Evidence continues to mount that some and perhaps many of the biological abnormalities that underlie autism spectrum disorder (ASD) begin well before birth, as the brain’s cerebral cortex is developing. It’s still not known, however, when and where in the emerging brain these irregularities first manifest.

These questions are addressed in a study published in the February issue of Nature Neuroscience. Researchers led by 2018 BBRF Young Investigator Simon T. Schafer, Ph.D. and 2013 BBRF Distinguished Investigator and Scientific Council member Fred H. Gage, Ph.D., both of the Salk Institute for Biological Studies, show that some autism-related abnormalities in neural cells are traceable to a time when they were still stem cells—that is, a time before they became neurons.

All of the mature brain’s neurons and support cells (such as astrocytes and glial cells) begin their existence as neural stem cells (NSCs). Obviously, these cells cannot be “sampled” from living people, including those diagnosed with autism. But in recent years, a technology has emerged that enables scientists to take skin cells from people and reprogram them to re-develop, in a culture dish, as cells of different types. This enables them, for example, to watch neurons develop from NSC precursors—and to do so with cells bearing the genetic variations carried by patients.

Prior experiments of this kind in ASD indicated that abnormalities in patients’ neural cells, caused by genetic variations, impaired the cells’ ability to communicate properly with one another. The new research found aberrations in ASD patients’ reprogrammed cells that occur very early, in the stem-cell phase.
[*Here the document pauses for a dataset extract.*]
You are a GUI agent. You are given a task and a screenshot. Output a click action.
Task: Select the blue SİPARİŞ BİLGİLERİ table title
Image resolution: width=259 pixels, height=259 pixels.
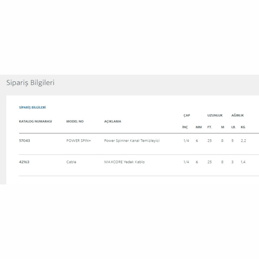[32, 107]
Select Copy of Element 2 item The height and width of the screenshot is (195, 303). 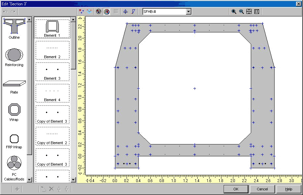(x=52, y=136)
The team analyzed patterns of gene activation in patient-derived NSCs and the neurons they give rise to. They also studied physical properties of these cells, and compared them with cells grown from people who do not have ASD. They found that NSCs derived from patients were genetically “primed” to activate specific sets of genes in abnormal ways. These abnormalities, in turn, caused emerging neurons to mature more rapidly than normal, among other differences.
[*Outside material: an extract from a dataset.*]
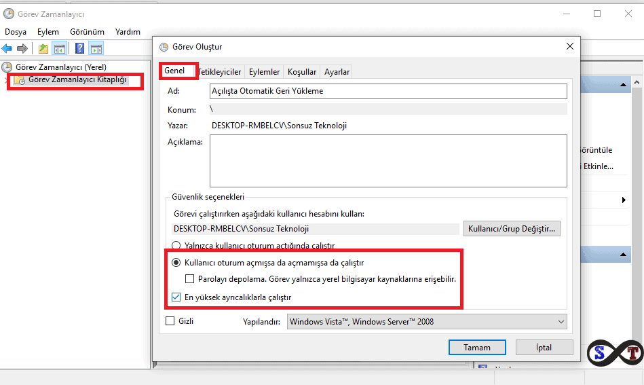Toggle the Show/Hide Console Tree icon

60,48
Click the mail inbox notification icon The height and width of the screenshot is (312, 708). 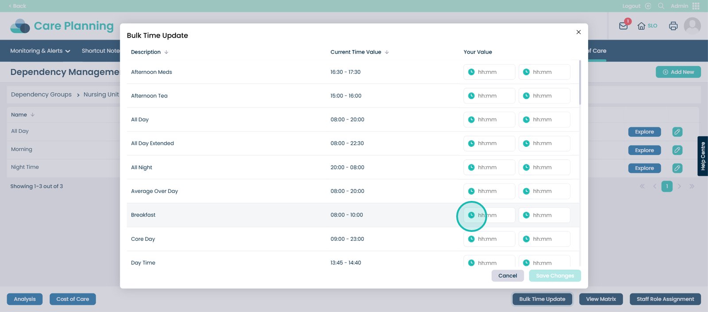[x=623, y=26]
“Our analysis suggests that some ASD-associated changes are likely the consequence of pathological events triggered during NSC stages early in development,” the team said. "Although our work only examined cells in cultures, it may help us understand how early changes in gene expression could lead to altered brain development in individuals with ASD," said Dr. Gage, the study's senior author and president of the Salk Institute.